Complete Guide to AI Video Production: HeyGen + ZapCap + Whisper Workflow

閱讀中文版本

This morning I spent time integrating HeyGen (AI avatars) + ZapCap (AI subtitles) + Whisper (speech recognition) to solve several real-world problems. This post documents the complete workflow and lessons learned.

Final Result Demo

👆 AI avatar generated with HeyGen + Hormozi-style animated subtitles from ZapCap.

Why This Workflow?
HeyGen: Generate AI Avatar Videos
ZapCap: Auto-generate Subtitles
Problem 1: Subtitles Blocking the Face
Problem 2: Name Recognition Errors
Ultimate Solution: Whisper + ZapCap Combo
Complete Automation Script
FAQ & Troubleshooting

Why This Workflow?

When creating short-form video content, I need:

AI Avatar: No need to film every time - use HeyGen to generate
Auto Subtitles: Essential for short videos, manual captioning is too slow
Accurate Chinese Recognition: Especially for names, AI often makes mistakes
Dynamic Effects: Hormozi-style highlighted + emoji subtitles

No single tool does it perfectly, but combined they’re powerful.

HeyGen: Generate AI Avatar Videos

Basic API Usage

curl -X POST "https://api.heygen.com/v2/video/generate" \
  -H "X-Api-Key: YOUR_API_KEY" \
  -H "Content-Type: application/json" \
  -d '{
    "video_inputs": [{
      "character": {
        "type": "avatar",
        "avatar_id": "YOUR_AVATAR_ID",
        "avatar_style": "normal"
      },
      "voice": {
        "type": "text",
        "input_text": "Your script content",
        "voice_id": "YOUR_VOICE_ID"
      }
    }],
    "dimension": {"width": 720, "height": 1280},
    "aspect_ratio": "9:16"
  }'

Recommended Settings

Use Case	Dimension	Aspect Ratio
Vertical (Mobile)	720x1280	9:16
Horizontal (Desktop)	1280x720	16:9

Wait for Video Completion

# After getting video_id, poll for status
curl "https://api.heygen.com/v1/video_status.get?video_id=YOUR_VIDEO_ID" \
  -H "X-Api-Key: YOUR_API_KEY"

Status changes from processing → completed, then you get video_url.

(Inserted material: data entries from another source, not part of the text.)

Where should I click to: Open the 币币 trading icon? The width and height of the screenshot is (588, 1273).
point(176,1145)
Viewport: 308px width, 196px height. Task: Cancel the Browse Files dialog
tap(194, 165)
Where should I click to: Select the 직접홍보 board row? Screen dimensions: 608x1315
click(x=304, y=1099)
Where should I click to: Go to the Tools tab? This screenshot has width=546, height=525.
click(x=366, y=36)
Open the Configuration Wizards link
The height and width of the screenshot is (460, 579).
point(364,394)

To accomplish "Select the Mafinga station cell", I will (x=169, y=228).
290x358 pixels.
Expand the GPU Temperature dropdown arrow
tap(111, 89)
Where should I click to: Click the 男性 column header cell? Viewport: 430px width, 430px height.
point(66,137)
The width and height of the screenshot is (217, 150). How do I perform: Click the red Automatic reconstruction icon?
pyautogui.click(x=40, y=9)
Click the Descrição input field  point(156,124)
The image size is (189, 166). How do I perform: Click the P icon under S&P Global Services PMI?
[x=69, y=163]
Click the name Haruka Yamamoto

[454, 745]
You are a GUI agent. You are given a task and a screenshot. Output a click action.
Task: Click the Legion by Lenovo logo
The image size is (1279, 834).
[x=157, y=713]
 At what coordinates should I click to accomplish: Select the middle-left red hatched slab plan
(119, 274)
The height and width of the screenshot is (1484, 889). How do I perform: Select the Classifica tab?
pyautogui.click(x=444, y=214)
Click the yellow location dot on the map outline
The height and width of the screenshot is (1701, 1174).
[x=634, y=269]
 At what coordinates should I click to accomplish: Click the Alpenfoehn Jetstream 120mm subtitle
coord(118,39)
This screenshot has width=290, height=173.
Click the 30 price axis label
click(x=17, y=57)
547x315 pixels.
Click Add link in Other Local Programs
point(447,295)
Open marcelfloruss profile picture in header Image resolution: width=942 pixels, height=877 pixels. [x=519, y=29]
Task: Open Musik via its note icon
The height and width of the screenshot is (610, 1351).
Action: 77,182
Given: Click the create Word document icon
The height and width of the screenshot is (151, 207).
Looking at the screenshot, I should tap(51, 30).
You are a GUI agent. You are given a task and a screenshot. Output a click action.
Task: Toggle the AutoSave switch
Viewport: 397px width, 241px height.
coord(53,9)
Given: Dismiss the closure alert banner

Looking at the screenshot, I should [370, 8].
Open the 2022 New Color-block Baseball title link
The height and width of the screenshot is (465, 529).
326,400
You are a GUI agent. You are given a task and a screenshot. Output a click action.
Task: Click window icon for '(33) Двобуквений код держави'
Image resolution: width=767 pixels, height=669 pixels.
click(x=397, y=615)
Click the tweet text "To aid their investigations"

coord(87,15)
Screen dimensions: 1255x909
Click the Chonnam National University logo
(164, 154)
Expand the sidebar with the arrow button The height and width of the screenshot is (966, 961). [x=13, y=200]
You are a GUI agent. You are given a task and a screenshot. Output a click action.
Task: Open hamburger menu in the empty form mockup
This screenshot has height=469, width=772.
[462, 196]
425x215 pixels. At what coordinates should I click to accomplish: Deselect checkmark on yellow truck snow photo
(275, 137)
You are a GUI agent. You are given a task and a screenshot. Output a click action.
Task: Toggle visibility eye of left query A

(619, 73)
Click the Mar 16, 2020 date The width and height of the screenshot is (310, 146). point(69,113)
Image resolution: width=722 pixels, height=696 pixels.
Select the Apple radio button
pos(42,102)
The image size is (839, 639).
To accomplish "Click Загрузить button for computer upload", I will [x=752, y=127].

ZapCap: Auto-generate Subtitles

Why ZapCap?

✅ Hormozi-style subtitles (animated + highlighted)
✅ Auto emoji insertion
✅ Supports Chinese
✅ Complete API

Basic Workflow

# 1. Upload video
curl -X POST "https://api.zapcap.ai/videos" \
  -H "x-api-key: YOUR_API_KEY" \
  -F "file=@video.mp4"
# → Get videoId

# 2. Create subtitle task
curl -X POST "https://api.zapcap.ai/videos/{videoId}/task" \
  -H "x-api-key: YOUR_API_KEY" \
  -H "Content-Type: application/json" \
  -d '{
    "templateId": "a51c5222-47a7-4c37-b052-7b9853d66bf6",
    "autoApprove": true,
    "language": "zh"
  }'
# → Get taskId

# 3. Wait for completion, download video
curl "https://api.zapcap.ai/videos/{videoId}/task/{taskId}" \
  -H "x-api-key: YOUR_API_KEY"
# → Get downloadUrl

Popular Templates

Template Name	Template ID	Style
Hormozi 1	`a51c5222-47a7-4c37-b052-7b9853d66bf6`	animated + highlighted
Beast	`46d20d67-255c-4c6a-b971-31fddcfea7f0`	animated + highlighted

Problem 1: Subtitles Blocking the Face

With default settings on vertical video, subtitles appear right around the mouth area - awkward!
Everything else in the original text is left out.